I know some sites on kitten weaning mention offering first meals of rice/rice pudding/milk/porridge. If those work, great! However, I don’t think rice/porridge are what cats would eat in the wild. And cats lack the enzymes to digest cow’s milk.

The first meal the kittens had was freshly-minced whole chicken with bone-in. The recipe was the same as the adult recipe, except that the chunks of chicken were cut into smaller, kitten-sized pieces. I also made sure that each chunk wasn’t joined to any other chunk. Last year, a kitten nearly choked when she swalloed a chunk which was joined to another by a tendon - she couldn’t chew on the second chunk and it stuck in her throat until I managed to hoick it out with a finger.

I tried them on lamb as well, but they didn’t like the mince as much as just chunks. And Poly, the black girl kitten prefers lamb to the chicken. When I feed lamb chunks I am careful to add some calcium supplement (Stress) to it because the lamb chunks don’t have minced bone to provide calcium. This is very important. When you look for suppliers of pet mince, make sure that it’s been minced with the bone-in.

Last year, I got my wild rabbit whole from my sister-in-law and her husband who have a smallholding which is overrun by rabbits.

This year, I discovered that Woldsway Rabbit have started offering wild rabbit in their pet food range. They already do a range with farmed rabbit, but my cats prefer wild rabbit. It’s got a richer look to it too. I’m usually cautious about using commercially-made raw pet food, but David Blythe of Woldsway assures me that he’s had to implement EU standards of food preparation that are usually used in human-food preparation.

The rabbit comes frozen in packs of 0.5kg. It’s a little on the large size to thaw out completely, so what I do is let it defrost slightly so I can break the pack up into smaller meal-sizd portions which I then defrost totally.

One caveat is that you should always vary your cat’s diet, so that it does not consist exclusively of one type of meat.

And if you do feed a frozen-type raw meat diet, you must supplement with taurine.

Taurine is an amino acid which helps cats digest fats. Unlike other species of animals, cats cannot use another amino acid for this function. Taurine is essential in healthy heart-functioning for cats.

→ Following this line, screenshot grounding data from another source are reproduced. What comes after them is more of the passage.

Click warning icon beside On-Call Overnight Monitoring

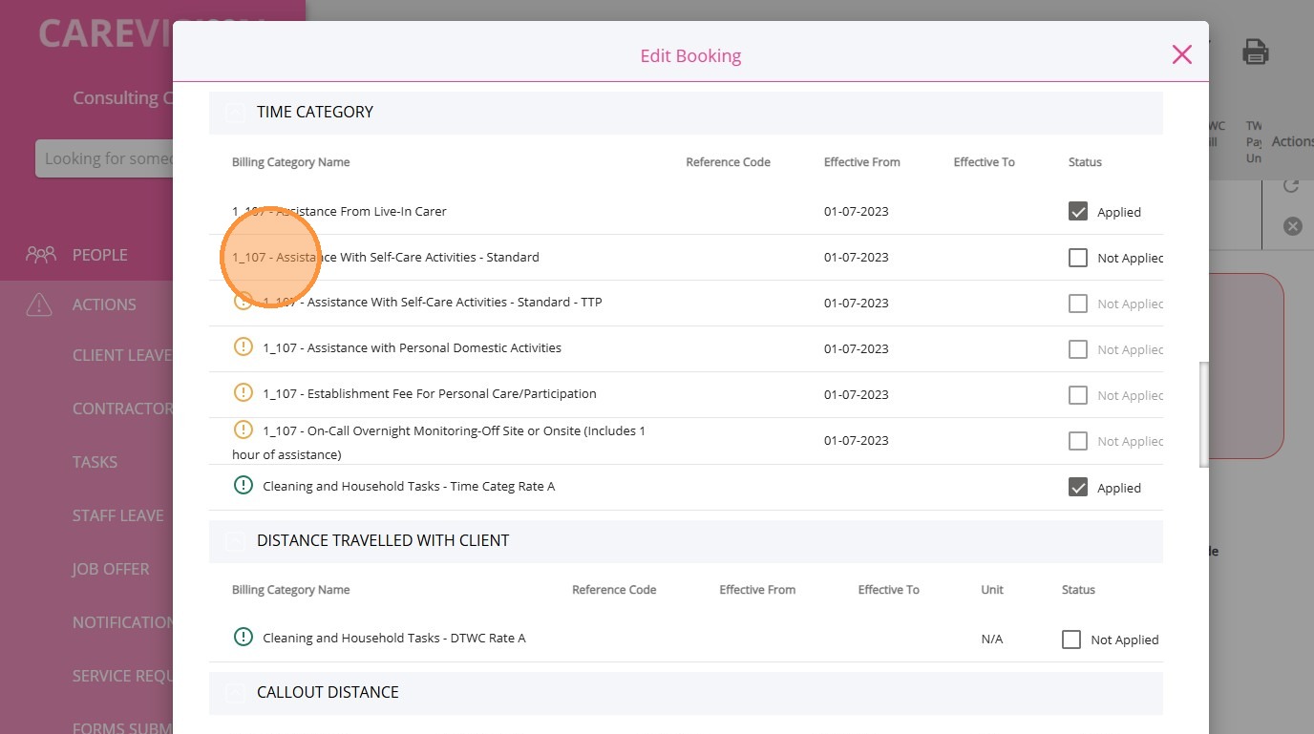point(244,430)
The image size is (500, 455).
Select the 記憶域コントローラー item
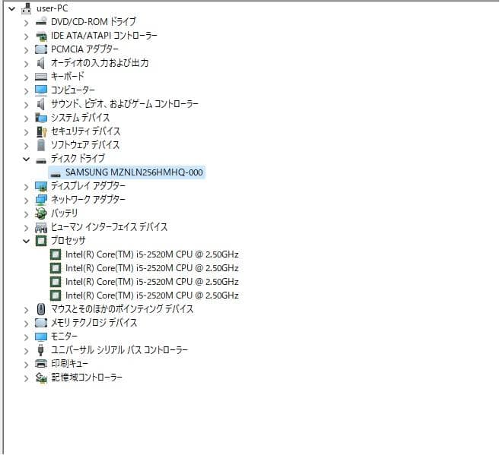[86, 378]
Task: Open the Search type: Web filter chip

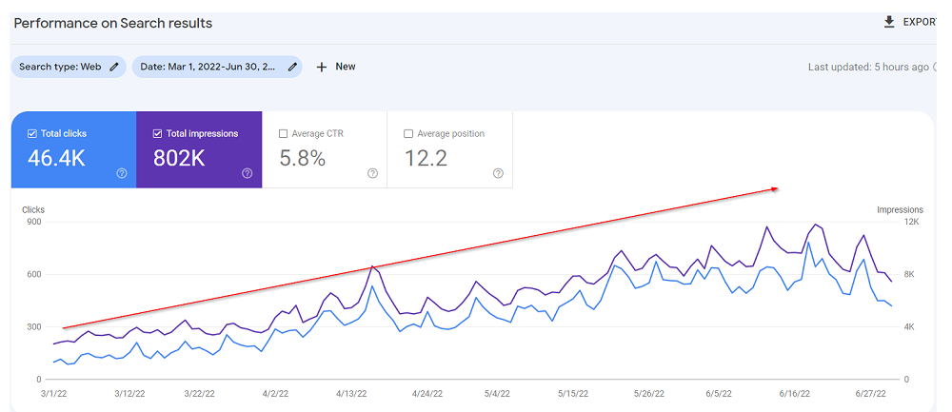Action: 60,67
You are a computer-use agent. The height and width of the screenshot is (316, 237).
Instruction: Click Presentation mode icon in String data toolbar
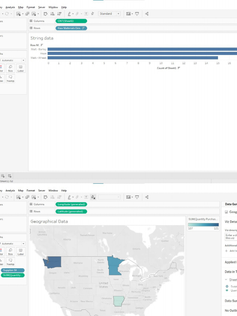click(137, 14)
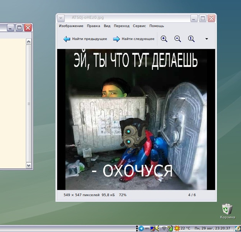Screen dimensions: 241x232
Task: Open the Переход menu
Action: tap(121, 26)
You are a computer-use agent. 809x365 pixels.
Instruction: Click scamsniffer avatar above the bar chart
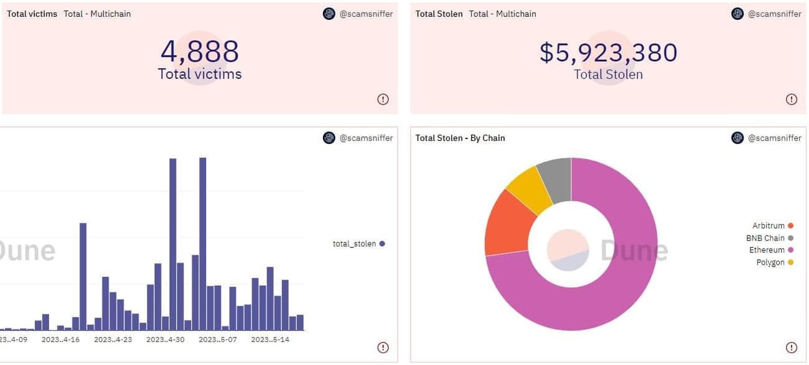tap(329, 138)
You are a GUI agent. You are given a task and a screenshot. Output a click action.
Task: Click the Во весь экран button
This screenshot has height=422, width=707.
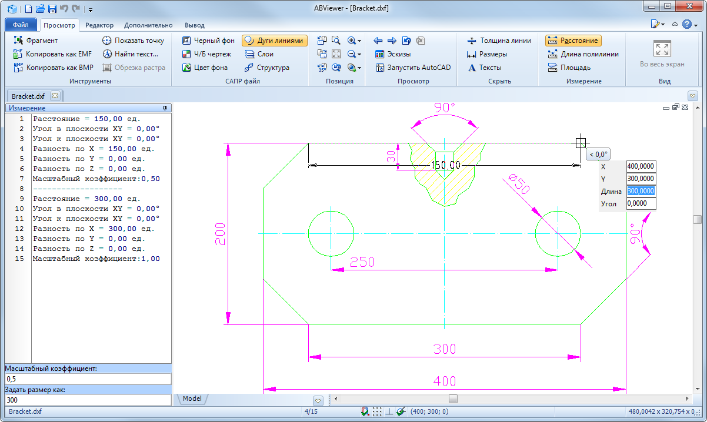point(662,54)
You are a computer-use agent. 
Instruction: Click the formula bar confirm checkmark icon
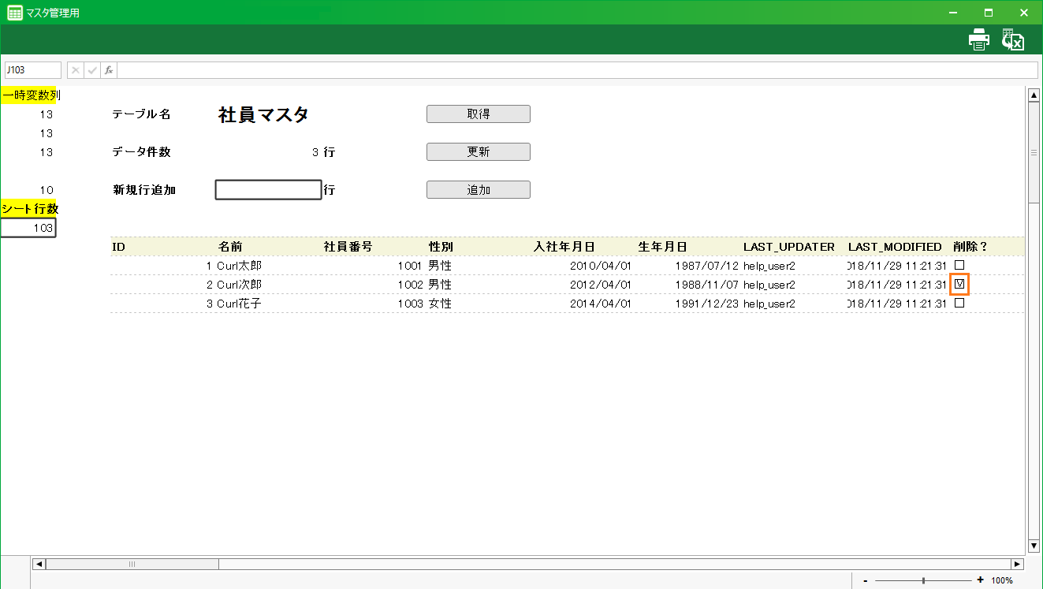click(92, 70)
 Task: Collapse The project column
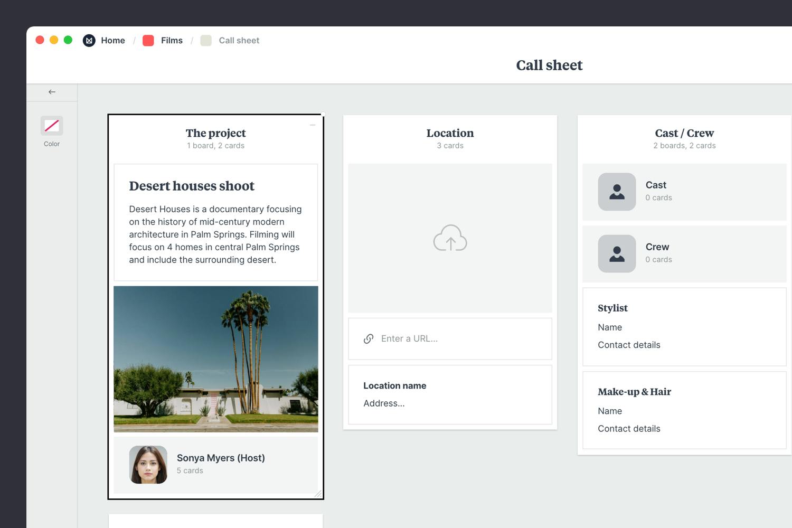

A Winn Feline Foundation Report on diet and cats showed that feeding only ground rabbit led to a Taurine deficiency. This was possibly due to the fact that when meat is frozen, it loses taurine and Vitamin E.

So always supplement raw diets with taurine. You can buy powdered taurine in capsules. Solgar is one such brand. Michelle Bernard of blakkatz.com recommends adding at least 2000mg of taurine for every 2.5 pounds of meat.